• _The problem_
A single number is the whole answer: the count of lines in the records where "computer" occurs.

++++ Supplied data ++++

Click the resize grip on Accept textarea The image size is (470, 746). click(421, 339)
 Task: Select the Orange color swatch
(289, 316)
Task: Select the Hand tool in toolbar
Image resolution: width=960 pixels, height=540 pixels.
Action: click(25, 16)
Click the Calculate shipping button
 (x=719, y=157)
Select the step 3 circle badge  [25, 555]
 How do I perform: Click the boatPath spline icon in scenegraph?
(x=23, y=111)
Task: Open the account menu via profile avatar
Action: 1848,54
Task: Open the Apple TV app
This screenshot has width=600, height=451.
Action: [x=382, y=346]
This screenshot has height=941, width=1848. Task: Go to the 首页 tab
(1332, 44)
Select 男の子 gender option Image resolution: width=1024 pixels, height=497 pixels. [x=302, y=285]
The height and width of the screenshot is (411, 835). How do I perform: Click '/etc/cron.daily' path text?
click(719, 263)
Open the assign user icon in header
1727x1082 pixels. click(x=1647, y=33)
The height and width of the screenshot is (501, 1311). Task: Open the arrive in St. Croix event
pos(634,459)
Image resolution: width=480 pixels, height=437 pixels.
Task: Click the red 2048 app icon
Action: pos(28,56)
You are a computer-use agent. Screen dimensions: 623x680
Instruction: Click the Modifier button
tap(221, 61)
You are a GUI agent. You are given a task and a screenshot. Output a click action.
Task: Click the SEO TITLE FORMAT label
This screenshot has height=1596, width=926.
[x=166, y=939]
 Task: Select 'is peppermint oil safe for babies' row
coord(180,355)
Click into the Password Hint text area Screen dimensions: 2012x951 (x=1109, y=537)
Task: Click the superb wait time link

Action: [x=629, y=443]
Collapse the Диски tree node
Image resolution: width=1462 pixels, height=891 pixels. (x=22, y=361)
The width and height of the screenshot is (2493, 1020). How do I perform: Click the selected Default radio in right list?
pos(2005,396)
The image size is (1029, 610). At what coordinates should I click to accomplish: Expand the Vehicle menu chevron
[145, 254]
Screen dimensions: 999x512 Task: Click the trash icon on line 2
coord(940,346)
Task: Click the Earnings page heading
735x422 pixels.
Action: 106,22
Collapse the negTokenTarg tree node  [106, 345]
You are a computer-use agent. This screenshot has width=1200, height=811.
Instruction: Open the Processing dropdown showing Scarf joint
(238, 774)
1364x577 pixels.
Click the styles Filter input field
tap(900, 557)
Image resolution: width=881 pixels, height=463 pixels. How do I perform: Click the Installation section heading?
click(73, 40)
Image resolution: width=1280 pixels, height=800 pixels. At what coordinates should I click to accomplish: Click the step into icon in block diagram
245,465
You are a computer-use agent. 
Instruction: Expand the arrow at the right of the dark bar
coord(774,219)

++++

• _Answer below_
3